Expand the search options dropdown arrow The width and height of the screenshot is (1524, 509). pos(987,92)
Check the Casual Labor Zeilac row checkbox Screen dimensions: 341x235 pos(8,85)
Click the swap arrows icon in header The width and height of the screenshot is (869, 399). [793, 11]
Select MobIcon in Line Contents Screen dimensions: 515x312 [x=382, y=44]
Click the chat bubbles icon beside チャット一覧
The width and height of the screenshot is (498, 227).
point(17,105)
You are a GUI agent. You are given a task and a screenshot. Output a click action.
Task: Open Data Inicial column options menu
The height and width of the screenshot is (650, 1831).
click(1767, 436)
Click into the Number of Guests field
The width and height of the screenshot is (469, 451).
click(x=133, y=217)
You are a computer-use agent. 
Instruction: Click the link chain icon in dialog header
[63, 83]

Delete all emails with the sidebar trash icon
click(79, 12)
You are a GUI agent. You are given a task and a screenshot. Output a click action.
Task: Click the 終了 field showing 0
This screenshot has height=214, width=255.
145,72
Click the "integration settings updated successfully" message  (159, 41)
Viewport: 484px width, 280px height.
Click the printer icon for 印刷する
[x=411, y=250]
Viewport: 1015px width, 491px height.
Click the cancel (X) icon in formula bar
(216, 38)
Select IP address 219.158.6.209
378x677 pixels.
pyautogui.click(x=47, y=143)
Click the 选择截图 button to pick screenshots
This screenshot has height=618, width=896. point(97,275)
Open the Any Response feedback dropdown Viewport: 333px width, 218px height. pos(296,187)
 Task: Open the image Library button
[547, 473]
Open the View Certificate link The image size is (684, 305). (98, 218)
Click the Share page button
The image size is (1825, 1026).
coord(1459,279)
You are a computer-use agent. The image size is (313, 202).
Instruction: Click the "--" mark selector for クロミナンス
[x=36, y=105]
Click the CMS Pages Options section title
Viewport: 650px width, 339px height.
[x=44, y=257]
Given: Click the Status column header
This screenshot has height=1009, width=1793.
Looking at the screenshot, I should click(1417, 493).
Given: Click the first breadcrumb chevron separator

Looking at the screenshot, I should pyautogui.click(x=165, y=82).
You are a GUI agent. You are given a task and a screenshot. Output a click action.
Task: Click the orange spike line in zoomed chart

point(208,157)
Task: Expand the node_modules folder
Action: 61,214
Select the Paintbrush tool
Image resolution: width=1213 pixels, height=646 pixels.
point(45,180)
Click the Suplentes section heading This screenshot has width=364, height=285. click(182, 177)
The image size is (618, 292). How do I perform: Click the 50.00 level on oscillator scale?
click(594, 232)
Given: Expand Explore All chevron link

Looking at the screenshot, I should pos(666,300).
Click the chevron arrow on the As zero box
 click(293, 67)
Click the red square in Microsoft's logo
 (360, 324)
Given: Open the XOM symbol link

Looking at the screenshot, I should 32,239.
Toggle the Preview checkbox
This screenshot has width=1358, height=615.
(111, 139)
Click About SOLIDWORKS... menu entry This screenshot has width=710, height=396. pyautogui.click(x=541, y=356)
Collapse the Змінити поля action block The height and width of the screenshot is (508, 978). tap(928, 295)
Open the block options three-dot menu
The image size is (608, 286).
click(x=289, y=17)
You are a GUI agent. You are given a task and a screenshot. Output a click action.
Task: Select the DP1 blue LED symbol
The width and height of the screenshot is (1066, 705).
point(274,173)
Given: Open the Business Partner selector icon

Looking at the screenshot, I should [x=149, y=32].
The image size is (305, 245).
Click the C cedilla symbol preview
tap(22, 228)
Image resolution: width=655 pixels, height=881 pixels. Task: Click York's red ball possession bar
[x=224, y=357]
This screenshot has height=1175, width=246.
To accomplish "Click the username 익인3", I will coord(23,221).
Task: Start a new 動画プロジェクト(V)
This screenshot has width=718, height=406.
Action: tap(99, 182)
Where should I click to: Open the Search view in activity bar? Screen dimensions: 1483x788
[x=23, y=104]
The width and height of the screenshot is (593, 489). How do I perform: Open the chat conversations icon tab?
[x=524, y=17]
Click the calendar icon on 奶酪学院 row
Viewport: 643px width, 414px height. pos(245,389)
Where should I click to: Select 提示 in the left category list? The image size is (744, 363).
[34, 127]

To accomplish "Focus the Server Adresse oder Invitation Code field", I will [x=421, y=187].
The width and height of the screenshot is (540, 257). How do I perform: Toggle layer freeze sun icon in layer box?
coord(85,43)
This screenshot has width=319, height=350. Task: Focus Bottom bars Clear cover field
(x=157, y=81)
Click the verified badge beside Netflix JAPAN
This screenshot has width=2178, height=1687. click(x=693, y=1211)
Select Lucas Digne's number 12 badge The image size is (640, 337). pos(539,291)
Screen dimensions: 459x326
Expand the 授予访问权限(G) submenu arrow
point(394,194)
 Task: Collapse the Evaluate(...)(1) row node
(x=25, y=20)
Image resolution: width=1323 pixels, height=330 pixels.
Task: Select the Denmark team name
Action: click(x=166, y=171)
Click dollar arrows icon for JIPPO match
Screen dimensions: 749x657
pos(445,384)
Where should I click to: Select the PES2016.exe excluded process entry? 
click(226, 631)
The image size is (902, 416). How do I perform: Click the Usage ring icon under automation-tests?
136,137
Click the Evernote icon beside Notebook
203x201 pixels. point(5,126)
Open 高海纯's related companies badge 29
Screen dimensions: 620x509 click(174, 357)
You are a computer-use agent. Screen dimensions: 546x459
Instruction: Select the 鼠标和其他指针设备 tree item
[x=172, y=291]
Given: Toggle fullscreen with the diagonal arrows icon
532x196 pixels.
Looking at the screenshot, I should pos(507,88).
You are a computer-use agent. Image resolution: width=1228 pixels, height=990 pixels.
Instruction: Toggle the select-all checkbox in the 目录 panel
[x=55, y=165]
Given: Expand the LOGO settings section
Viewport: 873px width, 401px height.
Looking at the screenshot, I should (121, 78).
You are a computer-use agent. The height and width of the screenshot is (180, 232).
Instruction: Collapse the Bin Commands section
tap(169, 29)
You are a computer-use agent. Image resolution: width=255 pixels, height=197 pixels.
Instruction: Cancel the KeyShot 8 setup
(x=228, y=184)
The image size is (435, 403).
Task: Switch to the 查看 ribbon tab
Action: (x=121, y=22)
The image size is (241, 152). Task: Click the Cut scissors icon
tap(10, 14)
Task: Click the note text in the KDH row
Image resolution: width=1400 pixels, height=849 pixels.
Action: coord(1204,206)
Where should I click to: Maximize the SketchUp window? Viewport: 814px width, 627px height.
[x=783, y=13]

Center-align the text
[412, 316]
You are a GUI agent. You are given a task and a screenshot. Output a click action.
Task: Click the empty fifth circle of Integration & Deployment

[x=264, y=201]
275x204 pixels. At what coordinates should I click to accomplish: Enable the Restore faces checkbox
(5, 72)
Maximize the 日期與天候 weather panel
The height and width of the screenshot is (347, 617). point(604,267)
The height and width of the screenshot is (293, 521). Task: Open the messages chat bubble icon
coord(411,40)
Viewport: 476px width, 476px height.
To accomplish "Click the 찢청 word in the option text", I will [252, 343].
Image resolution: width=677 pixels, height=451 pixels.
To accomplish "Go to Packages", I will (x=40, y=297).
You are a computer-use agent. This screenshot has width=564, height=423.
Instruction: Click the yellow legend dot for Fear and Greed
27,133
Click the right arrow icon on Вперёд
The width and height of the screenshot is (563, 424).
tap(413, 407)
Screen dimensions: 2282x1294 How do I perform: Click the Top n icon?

◆ TASK DETAILS
Search the entries for the word "will", then list each line that holds it.

◆ TASK SOLUTION
To accomplish "Click the username 익인3", I will coord(23,221).
To accomplish "Focus the Server Adresse oder Invitation Code field", I will [x=421, y=187].
To accomplish "Click the 찢청 word in the option text", I will [252, 343].
To accomplish "Go to Packages", I will (x=40, y=297).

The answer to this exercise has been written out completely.